The other way that, as you talk about the changes in the onco-ecosystem, is becoming much more molecularly focused—I mentioned before that we’re moving from an era where everything is site and disease oriented into one where it’s more molecularly driven by abnormalities in the given pathway. And by identifying biomarkers that will stratify patients for specific therapies.
I’ve been very involved in this effort over the last five years, and our goal at OneOncology will be to provide access for patients to have comprehensive molecular profiling when that information is appropriate in care.
We plan to use OneOncology resources to help clinicians through the use of a network-wide molecular tumor board. Moreover, we will deliver access to expertise across the network that wouldn’t exist in any given practice, coupled with an enterprise-wide database to help make clinical decisions with molecular data in a timely fashion.
MO: As community practices have been consolidating, especially over the past five years, are providers moving closer toward the academic model of comprehensive cancer care? Has this been true in your experience and is that the paradigm shift in terms of thinking here?
LS: Well, for me personally it has been, that’s what in many respects I’ve been working on since I left Sloan Kettering many years ago, to provide the wonderful state-of-the-art care that is given in a comprehensive cancer center to all patients.
The interesting thing about community oncology is that you rapidly recognize that there are many, many patients who do not have the information or the resources to travel beyond their local provider, so we have to come to them. And we owe it to our patients to deliver the best possible care for them.
And today, it’s a very different landscape than it was before, which is not to denigrate in any way academic centers whose major mission is to create new knowledge, be that basic science, translational research, and educating the next generation.
Our mission that I see at OneOncology is for us to translate that information into effective treatments across the entire country and the communities we serve. And so, that’s very gratifying. When I get a patient who has to take the bus—who can barely afford transportation to the clinic—and I can get that patient onto a phase I trial.

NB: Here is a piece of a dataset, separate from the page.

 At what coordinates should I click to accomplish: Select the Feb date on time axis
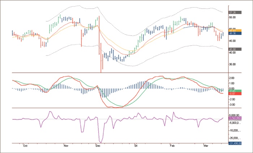pos(172,146)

That’s something that, to me, is the measure of success of delivering state- of-the-art care in a way that could never be possible under a system where there are only regional centers.
MO: What are the next steps for OneOncology at this point?
LS: We have plans to grow very quickly; we’re adding expertise in strategic positions in development, clinical and operational aspects of the company. From my own perspective, we’ll be focused on building a clinical research trials system for the network, developing new technology, and creating a OneOncology-wide clinical pathway system with our advisory board.
I am incredibly excited about working with the advisory board to develop ideas for community oncology that OneOncology can then make into reality for our practices.